# No genetic link between Parkinson’s disease and SARS-CoV-2 infection: a two-sample Mendelian randomization study

**Authors:** Xiaohua Hu, Yutong Li, Hua Qu, Chunying He, Zhiyan Chen, Min Zhan, Yida Du, Huan Wang, Wenjie Chen, Linjuan Sun, Xia Ning

PMC · DOI: 10.3389/fneur.2024.1393888 · 2024-06-28

## TL;DR

This study finds no genetic link between Parkinson’s disease and SARS-CoV-2 infection using a Mendelian randomization approach.

## Contribution

The novelty lies in using a two-sample Mendelian randomization method to investigate bidirectional genetic causality between Parkinson’s disease and SARS-CoV-2 infection.

## Key findings

- No genetic causality was found between SARS-CoV-2 infection and Parkinson’s disease.
- Results from multiple statistical methods were consistent, showing no significant association.
- Observed associations in prior studies may be due to confounding factors rather than genetic links.

## Abstract

Existing literature has not clearly elucidated whether SARS-CoV-2 infection increases the incidence of Parkinson’s disease or if Parkinson’s disease patients are more susceptible to the effects of SARS-CoV-2 infection. To clarify the issue, this study employs a genetic epidemiological approach to investigate the association.

This study utilizes a two-sample Mendelian randomization analysis. The primary analysis employs the inverse variance-weighted (IVW) method, supplemented by secondary analyses including MR-Egger regression, weighted median, IVW radial method, and weighted mode, to evaluate the bidirectional causal relationship between Parkinson’s disease and SARS-CoV-2 infection.

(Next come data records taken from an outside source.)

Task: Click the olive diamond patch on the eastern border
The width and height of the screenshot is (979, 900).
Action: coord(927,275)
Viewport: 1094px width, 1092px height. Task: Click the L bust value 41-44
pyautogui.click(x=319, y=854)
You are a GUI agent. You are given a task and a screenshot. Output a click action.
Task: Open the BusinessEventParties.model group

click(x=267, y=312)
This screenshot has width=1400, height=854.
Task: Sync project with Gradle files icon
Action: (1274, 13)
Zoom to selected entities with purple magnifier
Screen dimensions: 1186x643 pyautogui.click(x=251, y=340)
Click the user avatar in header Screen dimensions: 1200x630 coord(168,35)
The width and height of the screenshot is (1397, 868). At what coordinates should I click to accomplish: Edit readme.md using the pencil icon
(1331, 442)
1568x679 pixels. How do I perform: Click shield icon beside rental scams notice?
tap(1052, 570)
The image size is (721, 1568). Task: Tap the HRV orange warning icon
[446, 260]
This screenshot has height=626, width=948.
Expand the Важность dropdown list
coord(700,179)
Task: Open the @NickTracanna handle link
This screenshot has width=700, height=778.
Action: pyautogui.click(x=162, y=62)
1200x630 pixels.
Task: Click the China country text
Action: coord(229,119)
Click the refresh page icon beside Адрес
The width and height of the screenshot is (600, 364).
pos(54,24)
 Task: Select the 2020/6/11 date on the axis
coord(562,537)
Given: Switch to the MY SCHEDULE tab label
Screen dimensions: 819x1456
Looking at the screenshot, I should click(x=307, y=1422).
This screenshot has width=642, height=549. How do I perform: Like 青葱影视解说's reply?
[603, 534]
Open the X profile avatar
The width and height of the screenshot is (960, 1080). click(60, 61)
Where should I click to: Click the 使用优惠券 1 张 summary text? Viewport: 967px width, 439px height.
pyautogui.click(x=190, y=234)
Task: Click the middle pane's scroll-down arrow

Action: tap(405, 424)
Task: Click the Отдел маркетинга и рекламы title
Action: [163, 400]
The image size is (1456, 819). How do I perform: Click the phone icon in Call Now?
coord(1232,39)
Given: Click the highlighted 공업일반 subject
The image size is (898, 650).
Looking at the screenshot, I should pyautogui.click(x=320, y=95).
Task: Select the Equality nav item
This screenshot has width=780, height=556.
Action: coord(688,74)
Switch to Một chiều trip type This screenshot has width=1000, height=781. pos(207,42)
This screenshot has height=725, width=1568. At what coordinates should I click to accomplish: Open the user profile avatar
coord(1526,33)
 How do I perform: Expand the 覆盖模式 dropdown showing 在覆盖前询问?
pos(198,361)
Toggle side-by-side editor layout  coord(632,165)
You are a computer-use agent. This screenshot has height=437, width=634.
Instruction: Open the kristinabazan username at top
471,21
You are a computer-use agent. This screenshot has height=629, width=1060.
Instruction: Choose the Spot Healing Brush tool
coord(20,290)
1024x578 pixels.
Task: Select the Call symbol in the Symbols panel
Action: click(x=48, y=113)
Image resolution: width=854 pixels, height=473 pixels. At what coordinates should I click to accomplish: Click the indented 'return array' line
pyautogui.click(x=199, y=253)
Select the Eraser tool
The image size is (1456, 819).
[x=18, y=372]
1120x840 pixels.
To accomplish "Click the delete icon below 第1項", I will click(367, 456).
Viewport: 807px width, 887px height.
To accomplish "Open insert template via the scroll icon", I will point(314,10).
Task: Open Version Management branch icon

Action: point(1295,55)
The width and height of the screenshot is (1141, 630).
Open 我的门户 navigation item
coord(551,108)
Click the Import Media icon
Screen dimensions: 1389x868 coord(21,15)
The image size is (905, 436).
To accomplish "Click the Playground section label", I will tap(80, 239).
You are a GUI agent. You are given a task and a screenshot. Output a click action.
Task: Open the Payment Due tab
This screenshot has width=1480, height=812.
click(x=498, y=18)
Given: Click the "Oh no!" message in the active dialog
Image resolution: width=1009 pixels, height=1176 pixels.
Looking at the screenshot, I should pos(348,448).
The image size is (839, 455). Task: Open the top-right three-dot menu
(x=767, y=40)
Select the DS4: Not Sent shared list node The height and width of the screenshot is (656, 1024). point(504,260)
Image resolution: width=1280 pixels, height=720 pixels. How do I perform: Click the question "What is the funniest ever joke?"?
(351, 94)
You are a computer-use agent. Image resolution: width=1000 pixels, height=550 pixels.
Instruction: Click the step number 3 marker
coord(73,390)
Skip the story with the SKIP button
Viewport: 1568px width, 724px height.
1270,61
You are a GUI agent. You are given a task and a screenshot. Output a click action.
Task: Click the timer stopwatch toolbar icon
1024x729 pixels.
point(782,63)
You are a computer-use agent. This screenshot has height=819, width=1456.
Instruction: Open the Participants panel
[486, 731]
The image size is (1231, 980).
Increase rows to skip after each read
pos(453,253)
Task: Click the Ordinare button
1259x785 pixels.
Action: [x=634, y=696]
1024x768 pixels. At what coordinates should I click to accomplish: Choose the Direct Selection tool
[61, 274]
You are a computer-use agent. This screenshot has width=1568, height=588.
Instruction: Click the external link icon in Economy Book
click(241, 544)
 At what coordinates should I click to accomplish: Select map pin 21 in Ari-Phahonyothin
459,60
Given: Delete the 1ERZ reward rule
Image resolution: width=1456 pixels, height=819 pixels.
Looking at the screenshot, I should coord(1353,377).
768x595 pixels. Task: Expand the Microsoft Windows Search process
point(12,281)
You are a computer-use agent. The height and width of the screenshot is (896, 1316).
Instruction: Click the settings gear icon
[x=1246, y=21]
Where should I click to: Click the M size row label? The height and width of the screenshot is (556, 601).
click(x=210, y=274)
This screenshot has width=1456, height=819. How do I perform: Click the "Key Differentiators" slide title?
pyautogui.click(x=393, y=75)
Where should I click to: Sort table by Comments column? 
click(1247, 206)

IVW results showed no genetic causality between SARS-CoV-2 susceptibility, hospitalization rate and severity and Parkinson’s disease. (IVW method: p = 0.408 OR = 1.10 95% CI: 0.87 ~ 1.39; p = 0.744 OR = 1.11 95% CI: 0.94 ~ 1.09; p = 0.436 OR = 1.05 95% CI: 0.93 ~ 1.17). Parkinson’s disease was not genetically associated with susceptibility to new crown infections, hospitalization rates, and severity (IVW method: p = 0.173 OR = 1.01 95% CI: 0.99 ~ 1.03; p = 0.109 OR = 1.05 95% CI: 0.99 ~ 1.12; p = 0.209 OR = 1.03 95% CI: 0.99 ~ 1.07). MR-Egger regression, weighted median, IVW radial method, and weighted mode results are consistent with the results of the IVW method.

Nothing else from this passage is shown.